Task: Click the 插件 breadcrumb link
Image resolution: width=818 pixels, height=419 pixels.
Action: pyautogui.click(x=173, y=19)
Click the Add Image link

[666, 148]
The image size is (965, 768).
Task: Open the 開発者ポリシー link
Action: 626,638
..............................
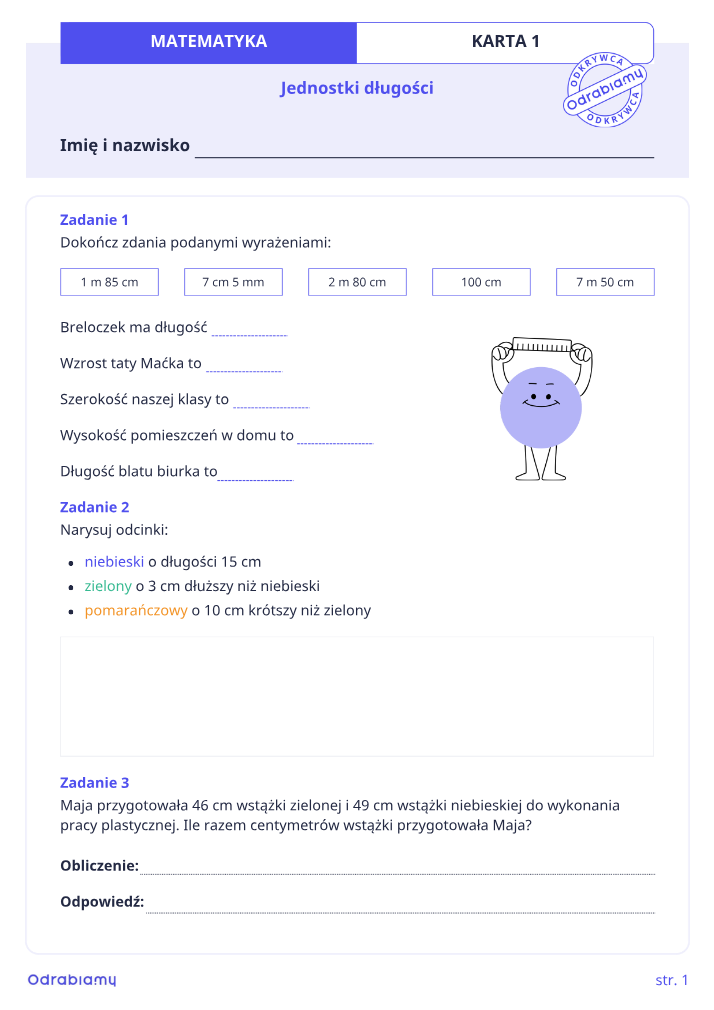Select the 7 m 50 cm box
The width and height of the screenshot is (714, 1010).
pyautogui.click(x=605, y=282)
..............................
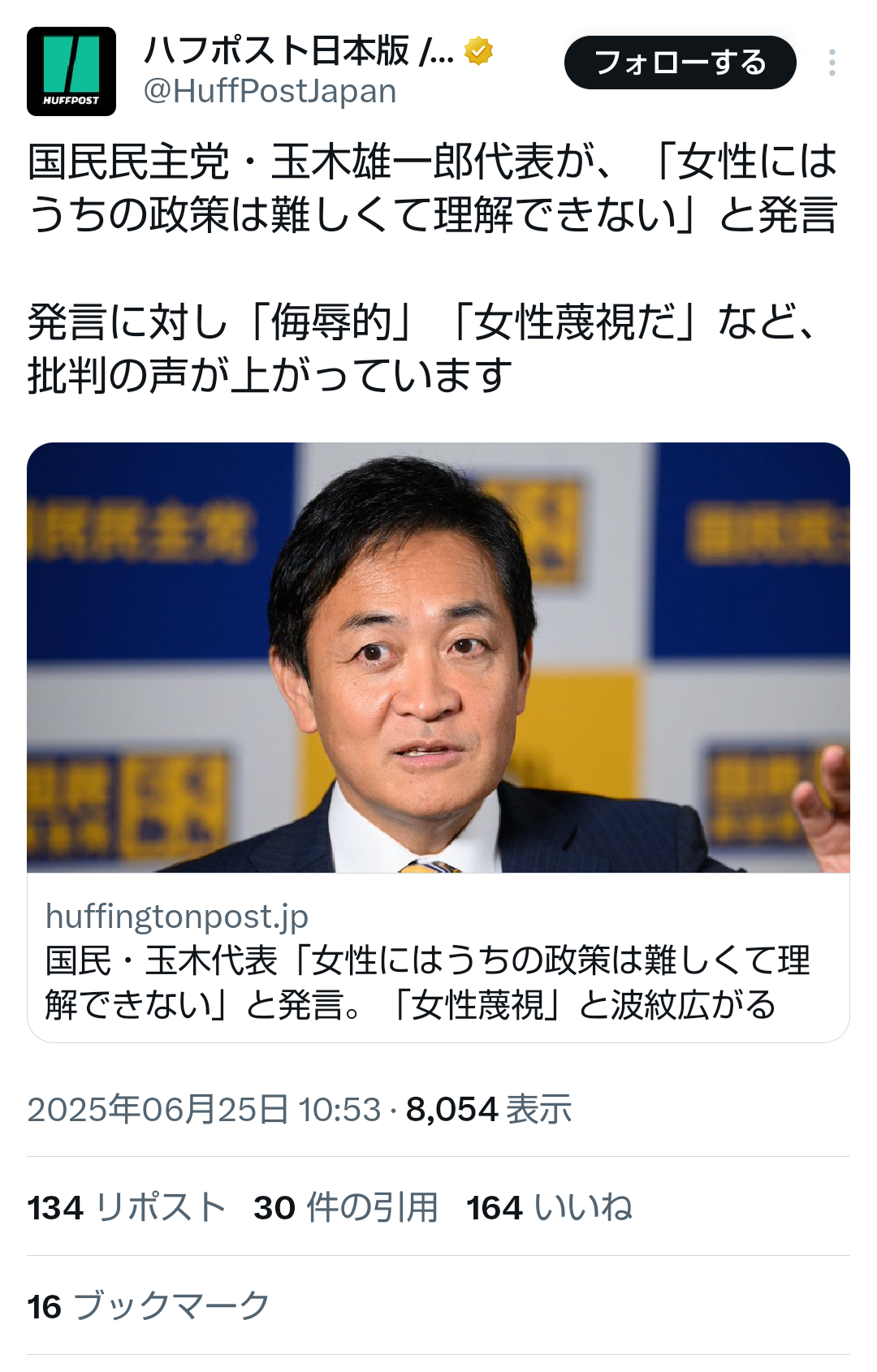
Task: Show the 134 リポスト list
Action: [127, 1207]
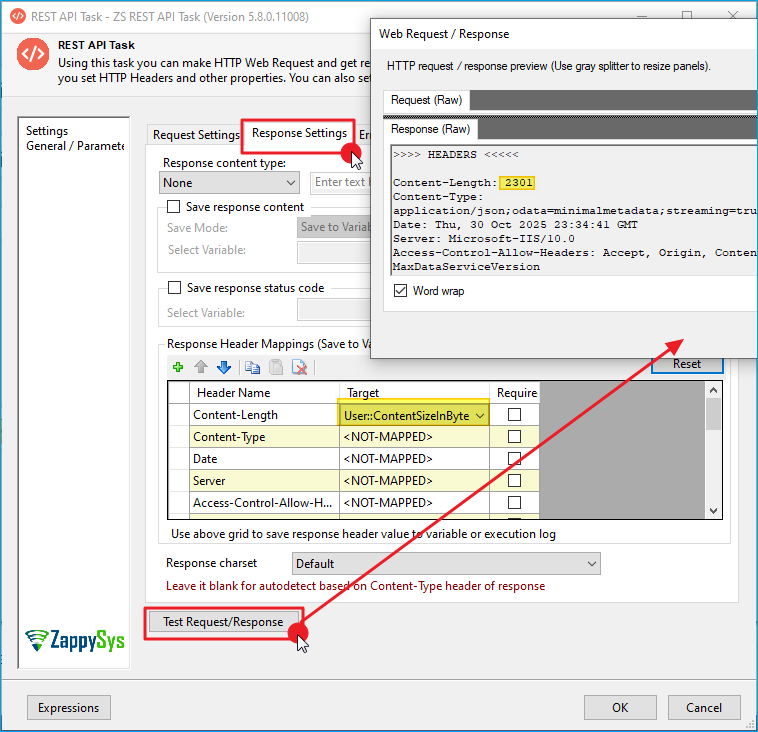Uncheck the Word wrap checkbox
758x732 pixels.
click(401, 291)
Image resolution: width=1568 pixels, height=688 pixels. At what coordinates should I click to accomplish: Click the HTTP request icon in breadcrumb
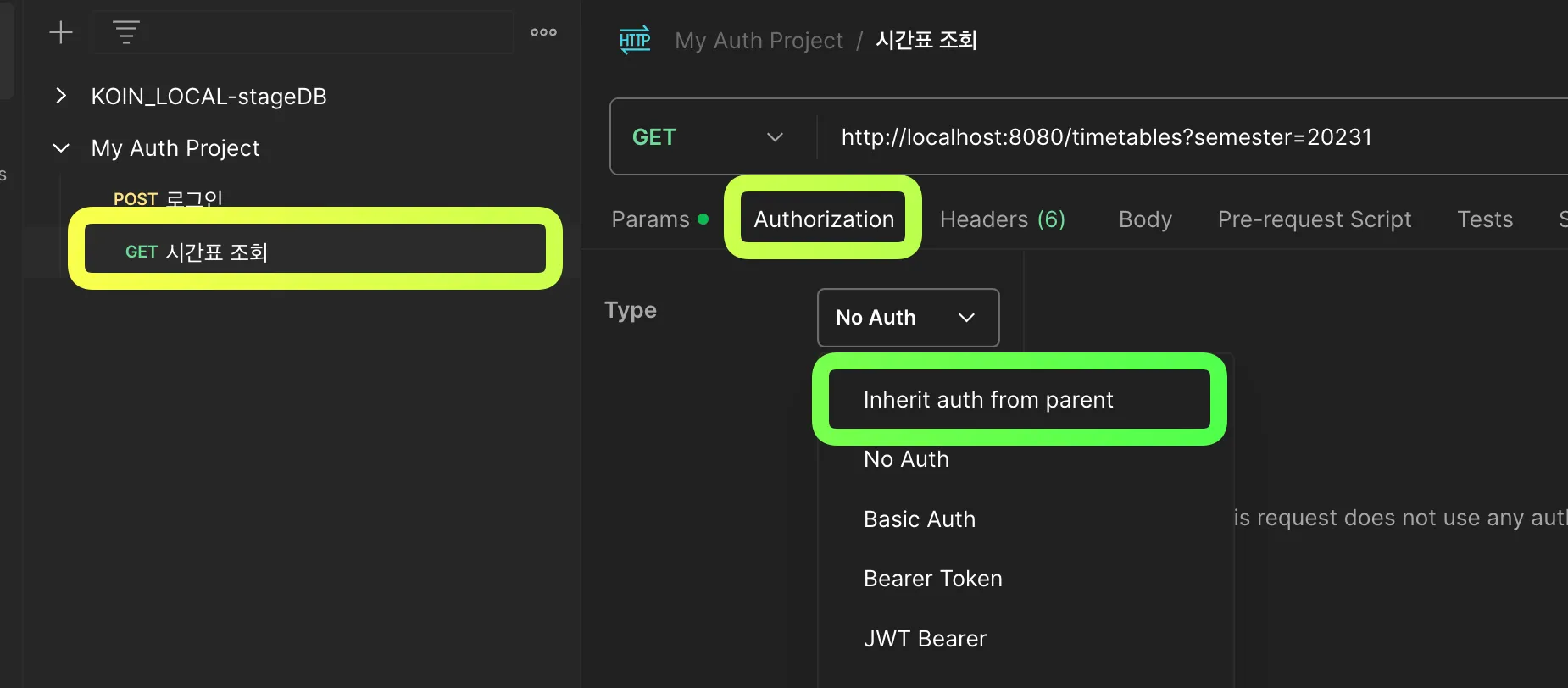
..............................
Prompt:
Return only the count of lines in the listing above that hold the string "breadcrumb".

Task solution:
2